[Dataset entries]
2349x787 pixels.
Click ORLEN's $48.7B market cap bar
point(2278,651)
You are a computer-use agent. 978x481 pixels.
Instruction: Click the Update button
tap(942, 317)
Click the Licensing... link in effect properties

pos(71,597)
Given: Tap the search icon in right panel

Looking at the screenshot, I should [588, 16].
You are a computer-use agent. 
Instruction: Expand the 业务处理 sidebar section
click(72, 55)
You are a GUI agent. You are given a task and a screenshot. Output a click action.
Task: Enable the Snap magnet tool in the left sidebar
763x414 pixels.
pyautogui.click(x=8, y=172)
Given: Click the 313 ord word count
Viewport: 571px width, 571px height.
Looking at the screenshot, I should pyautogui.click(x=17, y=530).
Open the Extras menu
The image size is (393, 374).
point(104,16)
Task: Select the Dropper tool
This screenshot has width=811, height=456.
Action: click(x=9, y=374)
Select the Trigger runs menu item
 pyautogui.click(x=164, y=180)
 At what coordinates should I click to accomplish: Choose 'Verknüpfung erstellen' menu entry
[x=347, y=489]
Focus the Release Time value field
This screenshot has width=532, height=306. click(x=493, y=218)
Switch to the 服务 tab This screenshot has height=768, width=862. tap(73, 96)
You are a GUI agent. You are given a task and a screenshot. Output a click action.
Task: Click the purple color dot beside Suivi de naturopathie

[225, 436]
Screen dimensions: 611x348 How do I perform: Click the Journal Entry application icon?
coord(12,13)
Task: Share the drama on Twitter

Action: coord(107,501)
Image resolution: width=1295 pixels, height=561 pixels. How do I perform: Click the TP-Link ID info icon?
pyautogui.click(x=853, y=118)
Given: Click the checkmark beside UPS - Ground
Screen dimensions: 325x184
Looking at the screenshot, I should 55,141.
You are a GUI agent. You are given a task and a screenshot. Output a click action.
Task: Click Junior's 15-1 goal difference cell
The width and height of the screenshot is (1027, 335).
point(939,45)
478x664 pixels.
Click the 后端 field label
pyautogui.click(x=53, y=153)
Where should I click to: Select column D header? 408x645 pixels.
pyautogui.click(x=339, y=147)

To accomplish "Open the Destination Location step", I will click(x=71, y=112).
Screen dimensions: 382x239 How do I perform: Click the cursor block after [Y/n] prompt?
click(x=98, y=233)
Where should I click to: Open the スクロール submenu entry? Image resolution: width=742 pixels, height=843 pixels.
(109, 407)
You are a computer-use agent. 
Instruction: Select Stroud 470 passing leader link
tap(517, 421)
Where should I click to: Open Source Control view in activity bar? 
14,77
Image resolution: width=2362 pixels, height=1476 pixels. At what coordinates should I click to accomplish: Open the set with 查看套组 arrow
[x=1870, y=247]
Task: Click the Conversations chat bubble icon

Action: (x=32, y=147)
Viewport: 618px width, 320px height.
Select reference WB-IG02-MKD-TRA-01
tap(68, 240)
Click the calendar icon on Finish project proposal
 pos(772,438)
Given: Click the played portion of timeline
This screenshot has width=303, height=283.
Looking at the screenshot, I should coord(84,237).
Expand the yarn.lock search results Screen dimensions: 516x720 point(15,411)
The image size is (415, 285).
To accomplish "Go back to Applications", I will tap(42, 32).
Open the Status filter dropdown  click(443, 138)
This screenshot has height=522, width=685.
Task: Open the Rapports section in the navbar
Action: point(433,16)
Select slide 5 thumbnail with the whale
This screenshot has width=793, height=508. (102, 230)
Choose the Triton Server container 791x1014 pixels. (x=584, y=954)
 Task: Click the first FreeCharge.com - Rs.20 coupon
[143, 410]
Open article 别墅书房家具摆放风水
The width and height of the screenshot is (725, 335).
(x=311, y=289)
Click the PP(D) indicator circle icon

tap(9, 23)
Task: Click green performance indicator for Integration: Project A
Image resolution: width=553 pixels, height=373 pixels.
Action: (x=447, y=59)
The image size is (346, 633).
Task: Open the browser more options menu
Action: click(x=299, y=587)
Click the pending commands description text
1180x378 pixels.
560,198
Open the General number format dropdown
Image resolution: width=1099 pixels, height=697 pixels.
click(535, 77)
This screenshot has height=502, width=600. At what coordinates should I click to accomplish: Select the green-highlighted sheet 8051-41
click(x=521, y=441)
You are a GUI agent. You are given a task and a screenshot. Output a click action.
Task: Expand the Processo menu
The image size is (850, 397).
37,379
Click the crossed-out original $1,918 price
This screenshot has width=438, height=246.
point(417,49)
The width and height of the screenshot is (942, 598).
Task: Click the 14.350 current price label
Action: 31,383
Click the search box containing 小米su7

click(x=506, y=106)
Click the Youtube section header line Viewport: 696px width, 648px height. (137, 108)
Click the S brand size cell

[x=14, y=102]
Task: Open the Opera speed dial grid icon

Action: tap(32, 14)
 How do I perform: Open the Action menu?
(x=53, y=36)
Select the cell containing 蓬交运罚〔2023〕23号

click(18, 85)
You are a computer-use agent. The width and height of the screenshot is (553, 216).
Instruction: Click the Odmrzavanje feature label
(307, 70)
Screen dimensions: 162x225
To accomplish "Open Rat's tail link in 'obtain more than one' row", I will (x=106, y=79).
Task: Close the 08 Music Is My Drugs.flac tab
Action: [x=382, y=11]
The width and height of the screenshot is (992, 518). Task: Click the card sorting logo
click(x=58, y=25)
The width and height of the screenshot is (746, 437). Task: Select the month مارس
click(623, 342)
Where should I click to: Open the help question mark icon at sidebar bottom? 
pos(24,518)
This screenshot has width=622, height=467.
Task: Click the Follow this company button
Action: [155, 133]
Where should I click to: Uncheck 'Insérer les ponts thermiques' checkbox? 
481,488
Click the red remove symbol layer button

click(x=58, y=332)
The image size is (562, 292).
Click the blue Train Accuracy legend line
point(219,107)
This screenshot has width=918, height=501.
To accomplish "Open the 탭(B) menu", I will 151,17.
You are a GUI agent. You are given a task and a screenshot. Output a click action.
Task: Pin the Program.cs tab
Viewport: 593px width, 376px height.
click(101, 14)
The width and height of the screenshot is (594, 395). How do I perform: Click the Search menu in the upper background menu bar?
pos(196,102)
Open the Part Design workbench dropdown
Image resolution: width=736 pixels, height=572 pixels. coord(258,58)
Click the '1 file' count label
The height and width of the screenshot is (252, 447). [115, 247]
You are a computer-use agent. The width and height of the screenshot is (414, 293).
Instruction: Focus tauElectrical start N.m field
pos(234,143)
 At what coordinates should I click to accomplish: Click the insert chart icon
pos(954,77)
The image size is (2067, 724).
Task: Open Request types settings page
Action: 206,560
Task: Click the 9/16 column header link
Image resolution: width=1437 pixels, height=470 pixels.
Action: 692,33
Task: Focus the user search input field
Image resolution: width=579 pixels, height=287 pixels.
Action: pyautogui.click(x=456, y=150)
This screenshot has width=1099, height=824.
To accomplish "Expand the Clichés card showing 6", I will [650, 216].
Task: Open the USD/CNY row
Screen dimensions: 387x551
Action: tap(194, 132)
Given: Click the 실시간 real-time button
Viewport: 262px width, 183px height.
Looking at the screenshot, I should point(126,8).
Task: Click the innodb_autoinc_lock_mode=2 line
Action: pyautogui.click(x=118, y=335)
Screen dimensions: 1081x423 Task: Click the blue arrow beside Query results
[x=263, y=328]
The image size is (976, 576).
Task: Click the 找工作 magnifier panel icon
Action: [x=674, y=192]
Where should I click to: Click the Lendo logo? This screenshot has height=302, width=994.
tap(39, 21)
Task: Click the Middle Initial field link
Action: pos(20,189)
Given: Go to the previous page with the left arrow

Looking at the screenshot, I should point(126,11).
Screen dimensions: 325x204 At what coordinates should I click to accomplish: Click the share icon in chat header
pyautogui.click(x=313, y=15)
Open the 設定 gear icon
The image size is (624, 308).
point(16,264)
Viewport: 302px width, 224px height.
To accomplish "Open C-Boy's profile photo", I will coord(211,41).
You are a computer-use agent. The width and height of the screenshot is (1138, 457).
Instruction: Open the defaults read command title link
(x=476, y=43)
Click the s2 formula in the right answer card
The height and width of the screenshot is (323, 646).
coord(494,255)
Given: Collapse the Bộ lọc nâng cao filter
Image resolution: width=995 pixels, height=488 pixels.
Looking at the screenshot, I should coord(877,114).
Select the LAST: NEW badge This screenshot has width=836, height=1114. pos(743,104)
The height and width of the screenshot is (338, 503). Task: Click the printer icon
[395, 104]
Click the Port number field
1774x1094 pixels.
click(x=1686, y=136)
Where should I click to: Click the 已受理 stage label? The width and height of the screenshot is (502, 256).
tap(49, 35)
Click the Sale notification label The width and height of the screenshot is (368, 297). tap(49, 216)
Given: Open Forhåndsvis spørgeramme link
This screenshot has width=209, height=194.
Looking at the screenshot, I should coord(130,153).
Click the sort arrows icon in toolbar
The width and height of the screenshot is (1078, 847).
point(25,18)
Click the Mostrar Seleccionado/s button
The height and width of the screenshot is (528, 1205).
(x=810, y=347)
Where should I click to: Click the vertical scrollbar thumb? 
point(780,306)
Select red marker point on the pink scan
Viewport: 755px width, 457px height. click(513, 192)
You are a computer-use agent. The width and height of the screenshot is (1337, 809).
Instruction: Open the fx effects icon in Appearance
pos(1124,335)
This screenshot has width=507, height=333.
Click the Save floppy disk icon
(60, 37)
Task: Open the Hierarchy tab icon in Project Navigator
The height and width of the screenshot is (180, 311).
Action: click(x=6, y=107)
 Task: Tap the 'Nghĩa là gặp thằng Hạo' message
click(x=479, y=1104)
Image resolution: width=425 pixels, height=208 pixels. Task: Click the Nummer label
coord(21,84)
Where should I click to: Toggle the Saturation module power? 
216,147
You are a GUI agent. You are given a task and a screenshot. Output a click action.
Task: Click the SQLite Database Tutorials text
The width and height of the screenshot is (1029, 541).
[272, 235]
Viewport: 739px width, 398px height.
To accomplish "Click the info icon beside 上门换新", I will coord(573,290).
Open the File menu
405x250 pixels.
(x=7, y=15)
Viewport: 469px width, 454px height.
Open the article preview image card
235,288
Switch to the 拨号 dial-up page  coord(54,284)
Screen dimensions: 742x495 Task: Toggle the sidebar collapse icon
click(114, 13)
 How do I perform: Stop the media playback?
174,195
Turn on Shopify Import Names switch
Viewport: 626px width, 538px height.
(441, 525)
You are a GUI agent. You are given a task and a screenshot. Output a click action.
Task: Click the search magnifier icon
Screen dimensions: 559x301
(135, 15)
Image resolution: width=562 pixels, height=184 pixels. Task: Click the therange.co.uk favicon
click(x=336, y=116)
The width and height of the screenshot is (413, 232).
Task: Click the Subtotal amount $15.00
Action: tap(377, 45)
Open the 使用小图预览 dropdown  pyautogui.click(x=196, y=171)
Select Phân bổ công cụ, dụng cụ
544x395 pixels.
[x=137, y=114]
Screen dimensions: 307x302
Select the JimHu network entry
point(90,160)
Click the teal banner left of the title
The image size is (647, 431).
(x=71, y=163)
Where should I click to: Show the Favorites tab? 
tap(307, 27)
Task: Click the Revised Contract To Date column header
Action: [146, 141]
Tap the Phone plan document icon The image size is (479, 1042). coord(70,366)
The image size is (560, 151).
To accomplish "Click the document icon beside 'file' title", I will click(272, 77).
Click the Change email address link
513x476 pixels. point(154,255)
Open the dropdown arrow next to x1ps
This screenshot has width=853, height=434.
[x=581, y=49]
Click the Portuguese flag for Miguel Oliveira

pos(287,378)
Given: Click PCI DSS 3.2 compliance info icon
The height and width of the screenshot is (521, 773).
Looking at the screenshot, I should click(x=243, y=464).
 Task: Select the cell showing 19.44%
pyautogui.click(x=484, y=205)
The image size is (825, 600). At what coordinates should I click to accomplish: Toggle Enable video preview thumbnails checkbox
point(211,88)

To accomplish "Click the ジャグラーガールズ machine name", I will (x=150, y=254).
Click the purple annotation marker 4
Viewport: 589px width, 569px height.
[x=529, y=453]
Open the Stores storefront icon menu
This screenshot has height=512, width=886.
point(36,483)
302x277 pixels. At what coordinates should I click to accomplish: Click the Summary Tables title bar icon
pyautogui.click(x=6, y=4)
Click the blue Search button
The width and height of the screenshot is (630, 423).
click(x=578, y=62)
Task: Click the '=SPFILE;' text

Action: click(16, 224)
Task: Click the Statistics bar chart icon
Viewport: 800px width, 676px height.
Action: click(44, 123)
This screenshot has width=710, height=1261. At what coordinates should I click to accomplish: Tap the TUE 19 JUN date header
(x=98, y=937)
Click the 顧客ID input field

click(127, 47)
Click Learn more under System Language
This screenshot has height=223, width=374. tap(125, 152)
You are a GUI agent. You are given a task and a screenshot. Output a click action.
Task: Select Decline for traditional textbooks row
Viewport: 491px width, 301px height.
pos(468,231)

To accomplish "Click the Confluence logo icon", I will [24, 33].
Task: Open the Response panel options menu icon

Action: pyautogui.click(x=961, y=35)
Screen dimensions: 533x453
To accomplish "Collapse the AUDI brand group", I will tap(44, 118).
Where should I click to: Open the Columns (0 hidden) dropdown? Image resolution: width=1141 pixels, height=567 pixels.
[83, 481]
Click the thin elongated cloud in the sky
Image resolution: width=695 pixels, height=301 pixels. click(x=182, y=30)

* [About this task] Reproduce the lines above, beginning at the line with "How do I perform: Open the Action menu?" and stopping after the line with "Screen dimensions: 162x225", exactly as they are.

* [Result for this task]
 How do I perform: Open the Action menu?
(x=53, y=36)
Select the cell containing 蓬交运罚〔2023〕23号

click(18, 85)
You are a computer-use agent. The width and height of the screenshot is (553, 216).
Instruction: Click the Odmrzavanje feature label
(307, 70)
Screen dimensions: 162x225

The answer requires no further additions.